━━━━━ 元の文章

説明

乾式打錠用結合剤及び錠剤

【課題】 脂肪酸エステル類等の化学品やそれ自体薬効がない澱粉類や蛋白類を用いずに、或いはこれらの使用割合を低減させて、植物質粉末を乾式打錠法で圧縮成形する技術を提供する。
【解決手段】 主原料が植物質である粉末を乾式打錠法で成形する場合の補助材料殊に結合剤として、荷葉粉末を用いて錠剤とする。主原料はモロヘイヤの葉や茎、茶葉、レンコン等の野菜、マカ、寒天、ビール酵母等の単独或いは混合した植物質粉末であり、植物質粉末95〜40重量%に対し荷葉粉末5〜60重量%の割合で使用する。

【発明の詳細な説明】
【技術分野】
【0001】
本発明は、荷葉粉末を主成分とする植物質粉末乾式打錠用結合剤、及び荷葉粉末を結合剤に用いて乾式打錠法により打錠した、新規な植物質粉末の錠剤に関する。
【背景技術】
【0002】
現在、様々な植物体の粉末や抽出物を主原料(主成分、有効成分)とする健康食品や医薬品が数多く提供されている。これらの多くは、摂取量の目安がつきやすいように、また服用その他の取り扱いが容易なように錠剤化されている。
【0003】
この中で、抽出物やエキス類は賦形剤(増量剤)として使用する澱粉類などが結合剤としても作用するし、元々1錠中の有効成分量が少ないためデキストリンや結晶セルロース等の結合剤と混合しても差し支えはなく、従って錠剤化は容易である。これに対し、健康食品等で主原料が植物質粉末(植物体粉末)の場合、従来これのみを用いて乾式打錠法により錠剤化することは極めて困難で、実用的な錠剤強度や生産性向上を得るためには、結合剤や滑沢剤、流動化剤などの補助材料がほぼ必須であるとされてきた。

━━━━━━━━━━

やること一覧
1) 乾式打錠用結合剤の文章では、植物質粉末と荷葉粉末はそれぞれ何重量%の割合で使うとされていますか。
2) 乾式打錠用結合剤の文章を、最後の段落の続きから書き進めてください。

━━━━━ 抜き出したデータ

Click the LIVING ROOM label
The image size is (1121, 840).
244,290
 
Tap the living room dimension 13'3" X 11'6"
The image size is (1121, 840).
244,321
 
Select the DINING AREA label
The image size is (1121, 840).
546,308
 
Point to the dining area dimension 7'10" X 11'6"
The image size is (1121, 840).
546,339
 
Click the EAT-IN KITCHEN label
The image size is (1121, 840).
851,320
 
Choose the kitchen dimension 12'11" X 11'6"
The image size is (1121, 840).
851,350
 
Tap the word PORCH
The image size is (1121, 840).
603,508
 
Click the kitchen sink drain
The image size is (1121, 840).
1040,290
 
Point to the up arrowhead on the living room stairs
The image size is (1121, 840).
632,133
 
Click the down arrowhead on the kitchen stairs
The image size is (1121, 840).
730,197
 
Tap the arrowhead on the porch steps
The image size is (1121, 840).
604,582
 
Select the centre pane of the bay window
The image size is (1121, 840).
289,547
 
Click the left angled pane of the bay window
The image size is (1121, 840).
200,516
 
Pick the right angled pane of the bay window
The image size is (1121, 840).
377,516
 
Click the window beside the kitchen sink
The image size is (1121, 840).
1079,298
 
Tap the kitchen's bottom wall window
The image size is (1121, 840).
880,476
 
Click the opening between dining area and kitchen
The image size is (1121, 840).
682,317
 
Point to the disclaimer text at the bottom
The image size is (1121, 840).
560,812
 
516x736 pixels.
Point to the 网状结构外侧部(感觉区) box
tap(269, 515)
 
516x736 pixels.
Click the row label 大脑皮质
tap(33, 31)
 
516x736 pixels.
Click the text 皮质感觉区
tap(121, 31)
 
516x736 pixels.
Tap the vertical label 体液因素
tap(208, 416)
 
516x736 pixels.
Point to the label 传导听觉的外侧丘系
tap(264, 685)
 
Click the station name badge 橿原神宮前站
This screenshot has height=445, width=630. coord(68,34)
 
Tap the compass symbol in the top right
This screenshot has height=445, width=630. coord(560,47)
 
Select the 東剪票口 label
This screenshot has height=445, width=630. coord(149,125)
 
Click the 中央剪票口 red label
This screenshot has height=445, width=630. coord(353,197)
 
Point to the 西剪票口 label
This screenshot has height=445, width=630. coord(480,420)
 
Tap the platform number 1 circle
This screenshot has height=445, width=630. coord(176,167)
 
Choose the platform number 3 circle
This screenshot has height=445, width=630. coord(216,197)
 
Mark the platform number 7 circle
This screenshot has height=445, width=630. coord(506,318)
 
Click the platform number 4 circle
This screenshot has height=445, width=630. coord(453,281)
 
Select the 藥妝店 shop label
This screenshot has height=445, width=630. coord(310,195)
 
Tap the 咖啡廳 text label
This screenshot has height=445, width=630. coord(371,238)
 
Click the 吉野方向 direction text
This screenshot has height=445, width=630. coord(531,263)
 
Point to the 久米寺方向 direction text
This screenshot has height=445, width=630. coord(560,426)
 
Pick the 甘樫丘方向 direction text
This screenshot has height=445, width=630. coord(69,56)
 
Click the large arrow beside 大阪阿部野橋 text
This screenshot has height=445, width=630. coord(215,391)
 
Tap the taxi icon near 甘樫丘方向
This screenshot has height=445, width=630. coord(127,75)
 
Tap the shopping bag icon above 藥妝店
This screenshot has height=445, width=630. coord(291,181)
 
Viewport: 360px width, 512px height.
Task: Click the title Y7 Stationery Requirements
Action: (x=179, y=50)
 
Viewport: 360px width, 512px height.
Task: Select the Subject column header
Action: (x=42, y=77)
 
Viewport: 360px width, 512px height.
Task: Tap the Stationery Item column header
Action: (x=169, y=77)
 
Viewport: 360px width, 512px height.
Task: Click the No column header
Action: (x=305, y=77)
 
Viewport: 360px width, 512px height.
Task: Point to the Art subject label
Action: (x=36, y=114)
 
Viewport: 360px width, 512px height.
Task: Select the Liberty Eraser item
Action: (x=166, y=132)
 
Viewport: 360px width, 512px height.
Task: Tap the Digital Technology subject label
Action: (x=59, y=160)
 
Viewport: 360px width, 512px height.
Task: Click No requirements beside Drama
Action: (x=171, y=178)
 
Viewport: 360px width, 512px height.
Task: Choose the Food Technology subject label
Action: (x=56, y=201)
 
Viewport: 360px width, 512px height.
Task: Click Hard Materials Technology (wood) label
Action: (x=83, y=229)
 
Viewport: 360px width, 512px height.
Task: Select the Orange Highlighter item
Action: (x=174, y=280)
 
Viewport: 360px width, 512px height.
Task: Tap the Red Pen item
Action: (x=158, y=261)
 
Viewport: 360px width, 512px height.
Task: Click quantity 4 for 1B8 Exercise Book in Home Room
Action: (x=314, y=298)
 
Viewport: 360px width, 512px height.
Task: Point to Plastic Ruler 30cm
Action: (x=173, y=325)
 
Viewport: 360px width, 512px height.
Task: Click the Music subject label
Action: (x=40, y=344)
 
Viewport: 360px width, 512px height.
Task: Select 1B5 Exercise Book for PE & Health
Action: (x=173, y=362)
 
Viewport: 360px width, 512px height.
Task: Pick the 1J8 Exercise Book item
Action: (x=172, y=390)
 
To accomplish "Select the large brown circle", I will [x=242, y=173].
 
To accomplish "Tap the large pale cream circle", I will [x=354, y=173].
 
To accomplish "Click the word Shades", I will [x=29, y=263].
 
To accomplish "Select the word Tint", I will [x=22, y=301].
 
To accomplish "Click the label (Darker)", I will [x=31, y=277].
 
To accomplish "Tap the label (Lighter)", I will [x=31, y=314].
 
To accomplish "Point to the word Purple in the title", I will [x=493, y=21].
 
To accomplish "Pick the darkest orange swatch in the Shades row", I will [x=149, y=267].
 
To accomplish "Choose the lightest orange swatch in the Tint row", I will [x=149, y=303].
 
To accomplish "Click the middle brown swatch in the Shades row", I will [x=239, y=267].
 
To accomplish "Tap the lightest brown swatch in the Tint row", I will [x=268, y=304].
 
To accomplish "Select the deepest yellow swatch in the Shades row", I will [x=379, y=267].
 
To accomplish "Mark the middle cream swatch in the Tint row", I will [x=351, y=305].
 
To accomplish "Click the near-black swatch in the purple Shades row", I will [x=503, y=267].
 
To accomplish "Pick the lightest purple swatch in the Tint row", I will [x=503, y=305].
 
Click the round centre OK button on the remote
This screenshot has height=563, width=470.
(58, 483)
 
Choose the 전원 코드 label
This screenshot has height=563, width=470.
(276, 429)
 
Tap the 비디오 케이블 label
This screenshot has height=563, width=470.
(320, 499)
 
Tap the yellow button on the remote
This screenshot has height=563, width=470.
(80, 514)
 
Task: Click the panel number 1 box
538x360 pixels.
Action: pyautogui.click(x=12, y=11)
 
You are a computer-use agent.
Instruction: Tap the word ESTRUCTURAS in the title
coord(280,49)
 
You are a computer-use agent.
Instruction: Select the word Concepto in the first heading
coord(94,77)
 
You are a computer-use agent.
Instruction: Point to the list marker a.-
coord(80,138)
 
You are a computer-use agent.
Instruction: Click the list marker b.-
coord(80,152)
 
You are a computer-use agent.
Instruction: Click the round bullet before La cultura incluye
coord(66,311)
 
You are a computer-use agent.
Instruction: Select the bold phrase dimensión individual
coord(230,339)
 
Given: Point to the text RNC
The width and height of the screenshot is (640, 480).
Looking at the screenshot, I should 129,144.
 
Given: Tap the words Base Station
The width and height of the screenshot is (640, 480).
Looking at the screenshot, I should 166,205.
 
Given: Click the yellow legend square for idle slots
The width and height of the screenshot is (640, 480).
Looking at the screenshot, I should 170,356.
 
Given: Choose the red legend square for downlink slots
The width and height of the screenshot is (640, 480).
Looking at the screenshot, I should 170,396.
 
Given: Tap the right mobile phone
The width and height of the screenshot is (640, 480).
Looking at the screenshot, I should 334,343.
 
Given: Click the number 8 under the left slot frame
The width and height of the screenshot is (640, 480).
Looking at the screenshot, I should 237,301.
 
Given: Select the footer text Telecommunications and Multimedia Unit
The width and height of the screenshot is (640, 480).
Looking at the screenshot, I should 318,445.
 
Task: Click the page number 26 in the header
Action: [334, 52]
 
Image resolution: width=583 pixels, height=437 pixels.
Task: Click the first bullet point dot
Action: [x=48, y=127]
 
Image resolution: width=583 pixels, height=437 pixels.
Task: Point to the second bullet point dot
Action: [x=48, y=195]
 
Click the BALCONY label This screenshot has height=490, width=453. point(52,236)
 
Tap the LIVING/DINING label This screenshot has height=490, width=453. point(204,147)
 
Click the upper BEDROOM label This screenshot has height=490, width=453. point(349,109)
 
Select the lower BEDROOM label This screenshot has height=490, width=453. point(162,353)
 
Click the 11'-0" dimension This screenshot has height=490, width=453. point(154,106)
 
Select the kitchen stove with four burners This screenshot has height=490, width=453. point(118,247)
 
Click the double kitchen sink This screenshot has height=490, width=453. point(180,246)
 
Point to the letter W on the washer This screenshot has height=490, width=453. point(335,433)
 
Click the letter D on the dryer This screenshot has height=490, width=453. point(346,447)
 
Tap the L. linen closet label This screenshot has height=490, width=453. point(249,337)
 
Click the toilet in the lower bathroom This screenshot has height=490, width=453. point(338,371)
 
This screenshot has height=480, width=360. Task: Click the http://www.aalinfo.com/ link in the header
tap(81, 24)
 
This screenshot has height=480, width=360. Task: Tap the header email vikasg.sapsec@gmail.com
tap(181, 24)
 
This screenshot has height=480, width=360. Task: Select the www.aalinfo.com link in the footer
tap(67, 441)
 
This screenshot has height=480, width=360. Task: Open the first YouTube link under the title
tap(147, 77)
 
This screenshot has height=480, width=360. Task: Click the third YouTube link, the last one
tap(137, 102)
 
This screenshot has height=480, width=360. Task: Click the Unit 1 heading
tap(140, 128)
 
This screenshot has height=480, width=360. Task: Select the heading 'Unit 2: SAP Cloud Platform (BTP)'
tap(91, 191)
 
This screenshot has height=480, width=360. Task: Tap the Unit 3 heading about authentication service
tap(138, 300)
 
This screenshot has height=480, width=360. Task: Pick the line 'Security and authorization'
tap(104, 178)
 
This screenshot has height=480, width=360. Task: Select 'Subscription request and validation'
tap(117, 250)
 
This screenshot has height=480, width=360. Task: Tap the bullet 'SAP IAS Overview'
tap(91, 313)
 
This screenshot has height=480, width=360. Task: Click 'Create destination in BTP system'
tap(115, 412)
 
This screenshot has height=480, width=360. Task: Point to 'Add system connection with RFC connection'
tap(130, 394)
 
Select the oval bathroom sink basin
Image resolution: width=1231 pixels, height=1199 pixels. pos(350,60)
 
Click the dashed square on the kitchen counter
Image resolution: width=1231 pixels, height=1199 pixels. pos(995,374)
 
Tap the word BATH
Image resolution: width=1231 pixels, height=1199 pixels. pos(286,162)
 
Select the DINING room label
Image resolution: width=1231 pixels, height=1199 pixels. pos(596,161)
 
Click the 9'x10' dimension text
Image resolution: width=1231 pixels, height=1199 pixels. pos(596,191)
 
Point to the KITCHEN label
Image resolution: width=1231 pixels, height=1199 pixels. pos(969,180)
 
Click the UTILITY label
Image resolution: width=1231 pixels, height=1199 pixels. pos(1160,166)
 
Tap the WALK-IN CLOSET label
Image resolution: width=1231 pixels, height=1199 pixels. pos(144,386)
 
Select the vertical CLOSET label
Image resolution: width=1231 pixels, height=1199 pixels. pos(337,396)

━━━━━━━━━━

それぞれの答え
1) 植物質粉末95〜40重量%に対し、荷葉粉末5〜60重量%の割合で使います。

2)
【0004】
乾式打錠法は、直接打錠法(直接粉末圧縮法)と乾式顆粒圧縮法に大きく分けることができる。直接打錠法は、薬物或いは食品用機能成分に必要な賦形剤や粉末状の結合剤や崩壊剤などを加えて、直接圧縮成形する方法である。乾式顆粒圧縮法は、薬物或いは食品用機能成分に必要な賦形剤や粉末状の結合剤などの補助材料を加え、これらを圧縮粉砕した後加圧成形するものである。これらの方法は、湿式顆粒圧縮法と異なり、水などの溶媒を使用しないため主成分が水分や乾燥時の熱で劣化されることがなく、長期の物理的、化学的な安定性を保持する利点がある。
【0005】
尚、直接打錠法は乾式顆粒圧縮法のように二度手間がかからず、安価に製造できる利点がある。しかし、組成物の流動性が悪かったり嵩高いとか、少量のエキスを均一に混合する等の理由で直接打錠法では成形できにくい場合には、組成物全体或いはその一部を乾式顆粒圧縮法で圧縮粉砕してから直接打錠することがある。
【0006】
補助材料とは、圧縮成形する目的で主原料粉末に添加するもので、1錠中の主成分の含有量を調節するための賦形剤、錠剤の強度を調整するための結合剤、服用時の錠剤の水中での崩壊を促すための崩壊剤、打錠機のウス・キネ表面との付着力、摩擦の低減のための滑沢剤、混合粉末の流動性を上げるための流動化剤などがある。但し、実際にはこれらの各剤は他の複数の役割を果たすものも多く、各物質の代表的な作用ごとに区分け命名していることが多い。
【0007】
この内、植物質粉末を主原料とする場合の補助材料としては、結晶セルロースやデキストリン、ポリビニールアルコール、アルギン酸ナトリウム、澱粉、トレハロース、ソルビトールなどの結合剤、蔗糖脂肪酸エステル、油脂、タルク、ステアリン酸マグネシウムやステアリン酸カルシウムなどの滑沢剤、無水珪酸(アエロジル)、メタ珪酸アルミン酸マグネシウムなどの流動化剤などが用いられる。結合剤は、錠剤の硬度を高めるもので、無水珪酸は結合剤としても作用し、油脂は結合剤や安定剤(固めたあとの形状安定)としても作用する。尚、本発明では油脂としてなたね油が原料の粉末油脂を使用している。粉末油脂は、特殊な方法で乳化させ噴霧乾燥することにより得られるもので、流動性や混合性に優れ、打錠における滑沢剤や硬度の安定剤として使用されている。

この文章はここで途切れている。